2024-07-14

Color me impressed with up-to-date LLMs

I only recently started playing around with LLMs, and I started with somewhat dated models.1 Yesterday I signed up for ChatGPT and I can see why some former sceptics have gone fully bought in. The 4o model is impressive.

My main investigative tool was to pick things that I know something about, and ask the model a question from those fields neither trivial nor really hard but requiring some nuance. I tried to select ideas with a range of popularity because I believe that the volume of writing on a subject may influce the "skill" the model exhibits. My subjects so far:

  1. Discuss the Epistemological implications of Godel's incompleteness theorem.
  2. Summarize Freemon Dyson's "Time Without End" paper. (If the model did well on that I followed up with a question on which of the papers conclusions had been overcome by more recent developments in cosmology.)
  3. Summarize Lamb's "Anti Photon" opinion piece.
  4. Discuss the similarities and differences between the movies Ghost Dog and Leon: The Professional.
  5. Explain the continued strong culture of short form composition in speculative genre fiction as compared to general fiction
  6. Differences between classical and modern guitar
  7. Prepare a packing list for a lightweight wilderness survival kit to carry on my day hikes in the desert southwest.

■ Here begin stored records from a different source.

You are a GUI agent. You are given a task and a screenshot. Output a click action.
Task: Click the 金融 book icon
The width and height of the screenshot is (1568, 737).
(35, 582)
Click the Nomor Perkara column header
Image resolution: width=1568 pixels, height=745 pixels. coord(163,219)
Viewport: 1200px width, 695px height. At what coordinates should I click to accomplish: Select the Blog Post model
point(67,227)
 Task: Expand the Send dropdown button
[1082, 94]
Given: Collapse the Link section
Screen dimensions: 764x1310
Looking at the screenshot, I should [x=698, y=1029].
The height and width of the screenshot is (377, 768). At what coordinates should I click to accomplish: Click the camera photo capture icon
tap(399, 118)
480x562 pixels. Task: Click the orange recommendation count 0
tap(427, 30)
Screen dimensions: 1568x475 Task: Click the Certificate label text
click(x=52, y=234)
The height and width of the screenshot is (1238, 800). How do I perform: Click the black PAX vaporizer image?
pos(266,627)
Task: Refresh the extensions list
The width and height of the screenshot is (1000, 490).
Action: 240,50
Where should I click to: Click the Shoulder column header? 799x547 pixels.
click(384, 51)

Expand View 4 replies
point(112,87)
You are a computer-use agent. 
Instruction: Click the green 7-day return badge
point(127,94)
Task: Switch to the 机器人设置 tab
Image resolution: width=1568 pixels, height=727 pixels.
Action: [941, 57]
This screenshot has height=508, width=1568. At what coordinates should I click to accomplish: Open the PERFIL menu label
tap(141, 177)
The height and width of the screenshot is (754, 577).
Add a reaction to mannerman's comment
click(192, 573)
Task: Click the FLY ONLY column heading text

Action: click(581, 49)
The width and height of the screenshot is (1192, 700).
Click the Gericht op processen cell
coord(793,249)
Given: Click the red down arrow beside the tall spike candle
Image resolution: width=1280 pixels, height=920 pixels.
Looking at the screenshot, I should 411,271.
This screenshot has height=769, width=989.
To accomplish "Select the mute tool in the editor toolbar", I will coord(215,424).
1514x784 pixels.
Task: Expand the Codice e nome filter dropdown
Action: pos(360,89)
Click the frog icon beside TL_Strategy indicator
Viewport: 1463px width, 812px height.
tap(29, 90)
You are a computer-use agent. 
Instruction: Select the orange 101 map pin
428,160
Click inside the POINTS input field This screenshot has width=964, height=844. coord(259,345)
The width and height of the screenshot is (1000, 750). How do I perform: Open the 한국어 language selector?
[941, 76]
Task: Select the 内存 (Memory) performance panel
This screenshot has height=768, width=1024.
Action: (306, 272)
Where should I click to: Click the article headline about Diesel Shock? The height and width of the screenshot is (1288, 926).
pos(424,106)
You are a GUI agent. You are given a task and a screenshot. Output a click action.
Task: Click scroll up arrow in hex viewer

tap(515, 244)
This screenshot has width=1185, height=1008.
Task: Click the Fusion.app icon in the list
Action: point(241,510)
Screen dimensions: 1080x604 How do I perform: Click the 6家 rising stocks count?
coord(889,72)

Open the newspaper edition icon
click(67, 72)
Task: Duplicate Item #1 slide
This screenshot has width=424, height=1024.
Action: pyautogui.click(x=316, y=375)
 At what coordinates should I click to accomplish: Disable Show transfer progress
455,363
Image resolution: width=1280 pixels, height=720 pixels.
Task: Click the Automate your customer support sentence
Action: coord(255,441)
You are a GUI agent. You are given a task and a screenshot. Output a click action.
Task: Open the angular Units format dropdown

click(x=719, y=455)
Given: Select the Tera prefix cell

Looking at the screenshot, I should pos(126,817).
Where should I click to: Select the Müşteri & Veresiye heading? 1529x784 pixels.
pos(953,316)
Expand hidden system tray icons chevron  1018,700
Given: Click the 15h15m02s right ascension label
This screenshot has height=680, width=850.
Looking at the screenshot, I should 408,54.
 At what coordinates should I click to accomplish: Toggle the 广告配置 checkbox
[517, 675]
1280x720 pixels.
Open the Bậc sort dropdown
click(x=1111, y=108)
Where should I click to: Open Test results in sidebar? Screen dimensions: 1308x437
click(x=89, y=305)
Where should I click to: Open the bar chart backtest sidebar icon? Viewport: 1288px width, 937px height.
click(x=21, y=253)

My highly unscientific observation suggest that items 1, 6, and 7 are the more popular topics and should provide mode source material for the models. The movies question (4) is weird: each movie has been extensively discussed so there is a lot of source material for each movie, but I'm not sure how much human generated comparison text is out there. Then I would rank 2 and 5 a more common than 3.

I didn't get any major factual errors from ChatGPT4o. I's main fault was that much of the writing was bland and characterless on all responses. Of course, the desireablity of "character" is context dependent: an encyclopedia or other raw factual source should be pretty neutral and that's what most of the responses sound like. ALso I didn't do any prompt engineering to elicit character: I just gave the model the question and let it go.

I do have two speific comments on ChatGPT's responses. First, it's interpretation of Lamb's paper if different enough from mine that I wasn't particularly happy with it, but I wouldn't be surprised to learn that other trained and capable physicists subscribed to that interpretation. Second, the answers it gave for the movies really sounded like they were drawn almost entirely from reviews for each film in isolation:2 Ghost dog this; Leon that. Over and over again.


1 My initial goal was to investigate the possiblity of using a LLM as a purely local coding assistant (that effort continues). At work our security guidelines imply that no internal code or design details should be release to the wider world or sent over an unsecured internet connection. Obviously just using CoPilot from VS Code is out. But I started this investigaction on a personal machine to find out if the tooling would meet requirements before going in search of management buy-in. Alas, my "best" machine is totaly unsuited for even late 3rd gen models. I can run models up to about 1 billion parameters smoothly and easily. A 7B parameter model (zephyr) is too slow for use in a work-flow (seconds-per-word), though it's fast enough to learn about the models. I have put a 22B parameter model on the machine, but it runs at minutes-per-word.

2 Indeed that observation is what prompted my comments above.